It's an old, old folk story in India - demon gains power from Hindu god, demon causes havoc in world, Hindu god creates a warrior to slay the demon.
"Karthikeya: Son of Shiva" will be presented in the Art Fuller Auditorium at Kennewick High School, 500 S. Dayton St., on Sunday. Doors open at 6 p.m.
The classical Indian dance ballet is being produced by Niraja Ganesan of Arpana Arts Academy in the Tri-Cities. The story of Karthikeya, a warrior prince, is told through dancers, elaborate costumes, bright colors, intricate rhythms and live music.
This is the studio founder's second major production, Ganesan said on a publicity swing through Walla Walla this week. She's found the Indian community in the Tri-Cities hungry for its own culture and is now reaching out to non-Indian audiences.
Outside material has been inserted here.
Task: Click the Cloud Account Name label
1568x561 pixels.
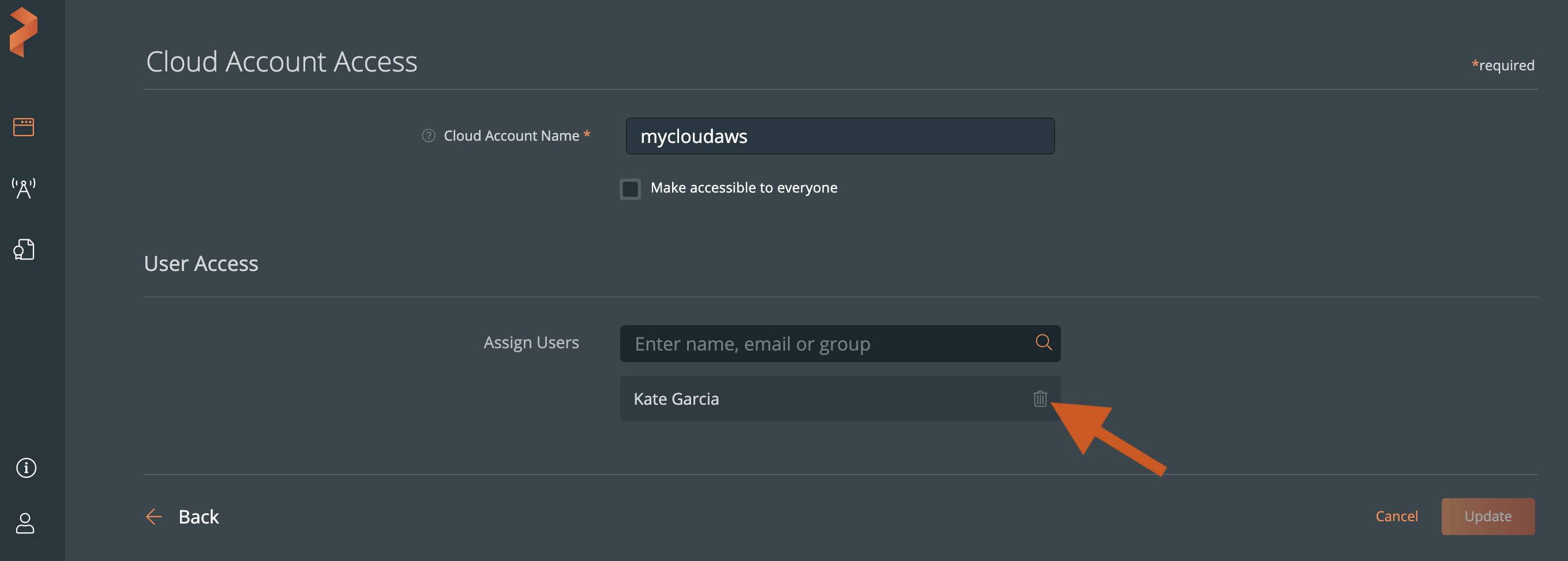Action: tap(511, 135)
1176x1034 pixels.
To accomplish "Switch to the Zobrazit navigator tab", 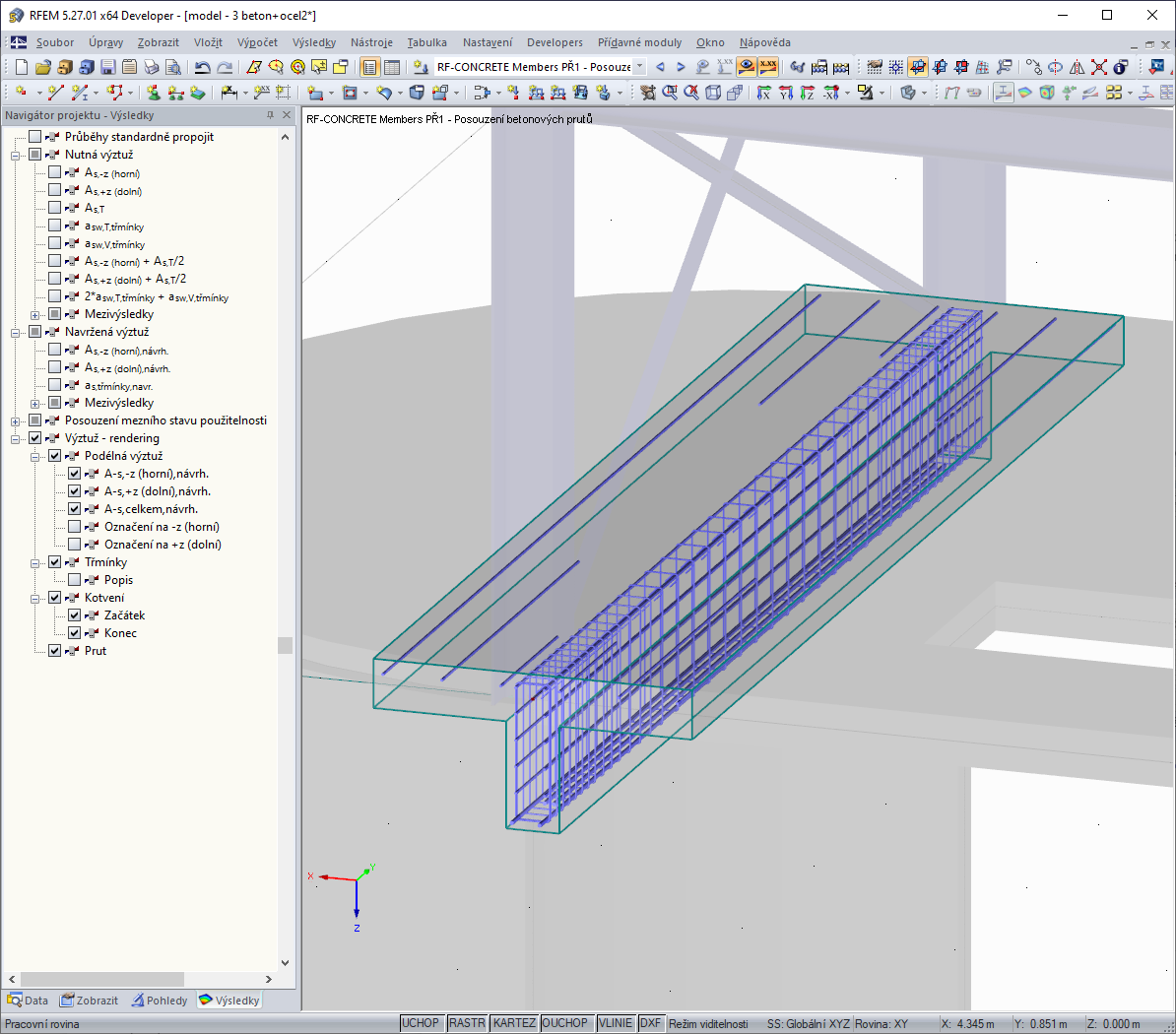I will (x=89, y=1001).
"I'm getting a pretty good response," she said.
Ganesan arrived in America seven years ago, at age 23, after tying the knot in an arranged marriage.
"We did have a choice," she said. "But we chose to follow tradition."
She and her husband came to the area from India as an engineer and scientist, working for Pacific Northwest National Laboratory in Richland. After having two sons, now ages 4 and 2, Ganesan longed to return to her childhood love of dance.
"My husband is really supportive of it," she said. "He thinks I have an expensive hobby, like golf."
Ganesan is a trained classical dancer, starting at the age of 5 in Srirangam Bharatanatyalaya, a renowned dance company based in Southern India. She began performing two years later in elaborate dance ballets.
By the time she was 16, Ganesan had performed more than 700 times in India and abroad and was training younger students, as well as choreographing pieces in the ballets.
Her family has funded each production, which includes importing costumes from India, hiring the auditorium and creating the traditional Indian foods that are available for sale during intermission.
Ganesan, drawing from her dance experiences, has choreographed "Karthikeya," a productions she's performed in many times, she said.
Rather than bring in professional dancers - although she does use some professional musicians - it was more important to allow her students to take the stage.
"These kids have been learning this. I wanted to make it community-based."
She believes giving young children an opportunity to perform is essential to developing confidence, Ganesan said, which exposes them to the true essence of the art form: "The ability to lose oneself in a character, connect with the audience, and effectively convey a story."